The wilds of garden three

| 01 Sep 2022 | 03:29

The kids and I came home from the Adirondacks at summer’s end – where I’d been daydreaming of rows of juicy Goldie tomatoes awaiting my return – to a rather apocalyptic vision. The gardens, which should have been at peak glory, looked hardscrabble and dried up, the scant tomatoes on my stunted vines mostly blighted by end rot. Husband Joe had been watering twice a day, too. Maybe it was the heat, or the lantern flies – those pretty devils I’d been hearing about but never laid eyes on until all of a sudden they were everywhere, camped out all over our grapevines. The bunny that had been getting in, leaving telltale droppings, probably didn’t help either.

Our goal is to put up 52 quarts of tomatoes, one to use each week for pasta sauce, pizza, stew, shakshuka. That wasn’t going to happen.

Stepping gingerly around desiccated vines, my thoughts turned to my farmer-friends. Was this a blip that a couple good rains would make right, or the beginning of the great unravelling? Who could know. A grim wave of relief washed over me that husband Joe and I were not (as I sometimes daydream) both farmers, our income dependent on the harvest. He’d had a rough egg year, too, and while we were away he’d culled most of the older laying hens, aiming to start fresh with the up-and-coming young flock. But as I poked around in the sad-looking shambles, I saw that there was some food in there. It wasn’t the glamorous paragons of the victory garden, but here and there among the scratchy stems of fallen comrades, hardy survivors were soldiering along.

The potatoes had done their unassuming thing, keeled over and now filled our bushel baskets, coming up easily out of the dust, no shovel required. And the “world’s tiniest” spoon tomatoes, whose seeds I’d bought as a novelty, ignoring Joe’s objection that they were too insubstantial to be worth the effort of harvesting? Their leaves had filled out lacy and gorgeous, spilling into the empty spots left in the garden (and yes, our hearts) by their moribund big sisters. Best of all, my nine-year-old, the most “discerning” of my eaters, has declared spoon tomatoes her favorite vegetable. I don’t care that they’re actually a fruit, or that they’re the size of a pea. I’m calling it a win. These, my drought-year MVPs, have endured their way into a special category. Through their resilience, they have secured themselves a spot in next year’s garden and, who knows, may end up an ancestral food of my great-grandchildren. If only I can remember what exactly it was I’d planted. What, for instance, was that tree-looking thing that I sowed an entire row of? Whatever it was looked happy, its deep green standing out in stark contrast against its washed out, half-dead surroundings, its flowers just beginning to plump into fruit when everything else seemed intent on finishing up its life cycle in a particular hurry. I poked around on the three sites I’d ordered seeds from. Aha, dwarf tamarillo, a South American native that can grow six feet tall and in warm climates is, in fact, a tree! Whose fruit, I realized only now, may or may not have time to mature in this Northeastern climate into the golden-orange hint-of-pineapple flavor that had caught my fancy back in January when I was stuck home with Covid and a pile of seed catalogs.

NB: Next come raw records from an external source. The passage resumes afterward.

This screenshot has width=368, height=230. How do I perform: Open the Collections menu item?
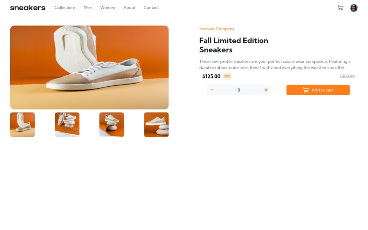coord(65,7)
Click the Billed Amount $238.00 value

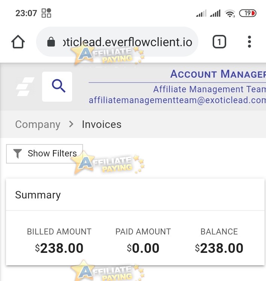59,248
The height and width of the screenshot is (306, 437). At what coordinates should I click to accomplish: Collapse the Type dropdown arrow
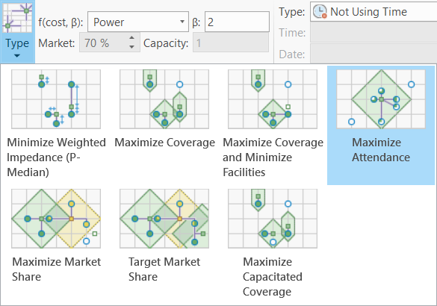coord(17,56)
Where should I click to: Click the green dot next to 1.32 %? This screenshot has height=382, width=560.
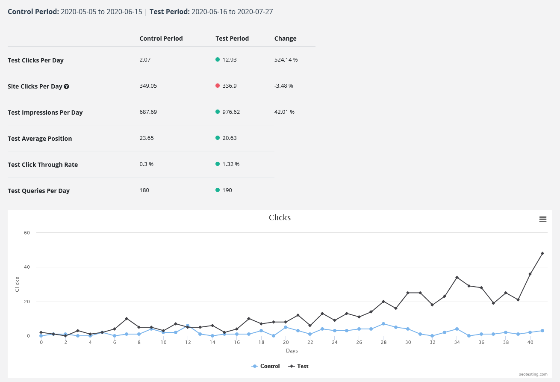tap(218, 164)
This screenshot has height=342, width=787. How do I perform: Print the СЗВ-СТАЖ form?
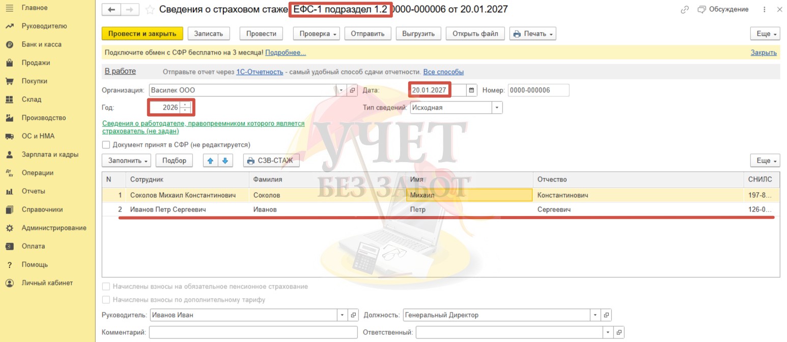tap(271, 161)
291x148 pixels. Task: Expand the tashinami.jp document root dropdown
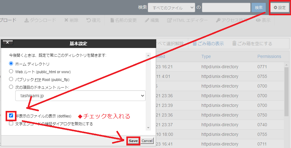pyautogui.click(x=80, y=96)
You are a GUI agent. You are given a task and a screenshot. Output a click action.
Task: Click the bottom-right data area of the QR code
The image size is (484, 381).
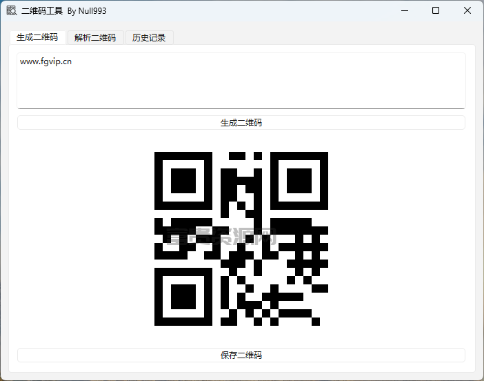click(299, 297)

But tamarillos or no, the season has already been salvaged by another surprise producer. This year’s dark horse did not come out of any of the beds that I toiled over from the moment the soil began to ponder thawing. Of course not. That distinction goes to a neglected swath of scrubland that I never actually got around to planting.

Garden three, let me explain, is enormous. Joe inherited a bunch of wire fencing from a neighbor and decided, apparently, to use it all, encircling perhaps a half-acre of poison-ivy infested no-man’s-land that we’d half-assedly reclaimed in our bitter forever war with Japanese barberry. We put the goats there over the winter, feeding them scraps and hay, the chickens coming by to peck around and scratch in the leaves we heaped in there for bedding.

What happened next feels right out of a fairytale of the Jack and the Beanstalk subgenre. A jungle of tomato and squash vines emerged from the leaf duff, punctuated by the occasional ground cherry. Untended, unwatered, it spread its tentacles, clambering up the fence and back down, willy-nilly, into the chicken yard, into the people-yard, over the young fruit trees. Oblivious to the drought, the lantern flies and the bunny, the vining mass has deposited untold dozens of squash – butternut, cucuzza, pink banana jumbo – and a few diminutive pumpkins in its wake, whose numbers I can only guess at for now.

But the tomatoes. The tomatoes. The queen of the garden lives! They’re mostly cherries, a riot of shapes and colors, from purple-black to sunshine-yellow to tiger-striped red and orange. Harvesting them has its hazards, both because there’s nowhere to put your feet and because there’s poison ivy in there. But the reward – a tomato salad that glimmers with a dash of olive oil and all the colors of the end of summer – is a gift we’d all but given up on, a bequest from the enigmatic wilds of garden three.